Gold has outperformed other asset classes over the quarter.
Gold has outperformed all other major asset classes over the last quarter. The chart above shows that up until recently, the yellow metal has returned over 13% for the rolling 3 month period. Not a bad performance when compared to US equities, GEM equities or US Treasury Long Bond which returned 0%, -7% and 6% over the same time period respectively. Moreover, this was definitely a surprise to majority considering just about everyone came into 2014 super bearish on the precious metals sector.
Hedge funds have piled into Gold over the last three months.
However, the situation has changed quite quickly after such a superb rally. With a strong performance, comes the momentum chasers (think dumb money hedge funds).
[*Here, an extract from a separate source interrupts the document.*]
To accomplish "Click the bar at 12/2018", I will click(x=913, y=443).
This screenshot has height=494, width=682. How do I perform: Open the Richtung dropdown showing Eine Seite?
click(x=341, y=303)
This is quite a repetitive scenario, where Johnny Come Lately’s pile into a hottest performing asset class of the quarter, as they extrapolate previous quarters return into the future. They “hope” the momentum continues for longer so they can also make a positive return.
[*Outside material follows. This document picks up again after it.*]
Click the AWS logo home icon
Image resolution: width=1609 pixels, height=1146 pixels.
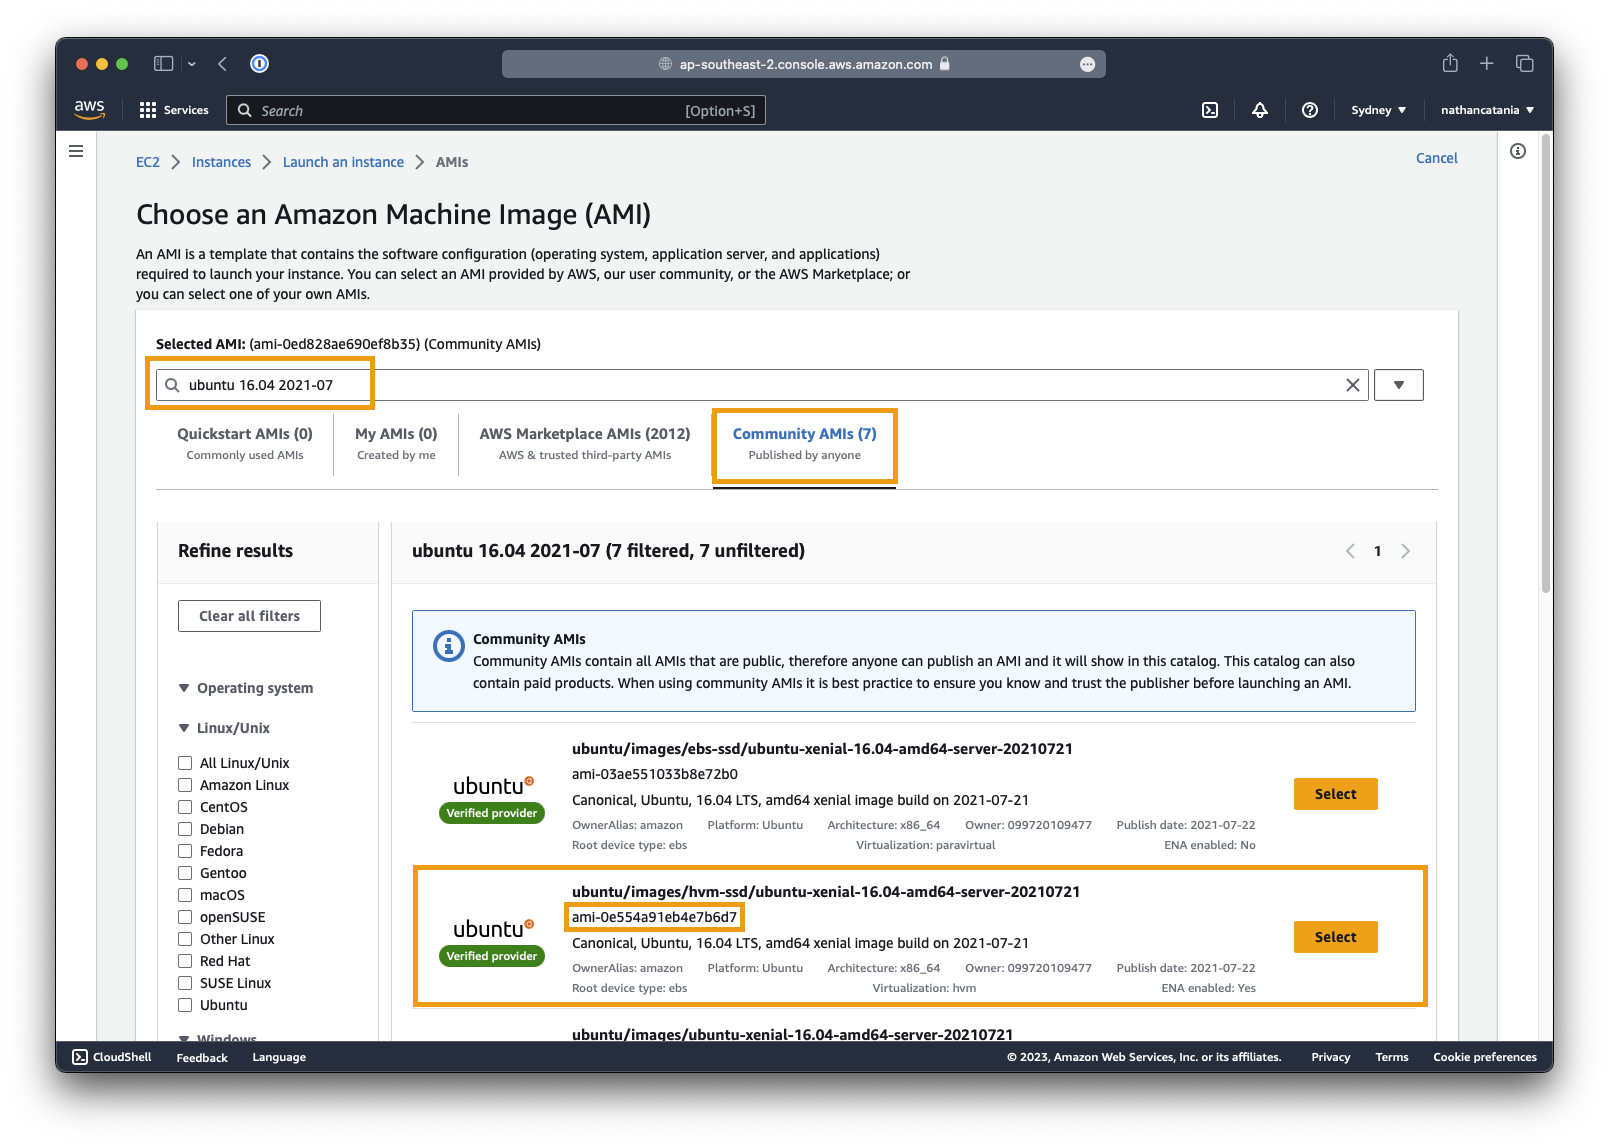click(89, 109)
Now, in all respect, bullish sentiment is not always a sign to worry, especially during uptrends where its quite normal to see bulls dominate bears (as long as it doesn’t become too extreme). However, Gold has not yet proven that it has started a new uptrend. Its price action is rather negative, despite such a strong quarter. As we can see in Chart 2, a technical pattern of lower lows and lower highs still remains in place.
Precious metals have dramatically underperformed other assets.
So where to from here for the yellow metal? Personally, I have maintained that the price of Gold has a date with the $1,000 per ounce physiological and technical level. In any event, whether I am right or wrong, and whether Gold continues its sideways consolidation or breaks down lower, investors should be reminded that the overall Precious Metals sector has dramatically under-performed all other asset classes over the last 3 years. Therefore, this sector of the market is one of the only areas offering value, unlike overvalued and aged US stock bull market or the extremely overextended 32 year secular bull market in US Bonds.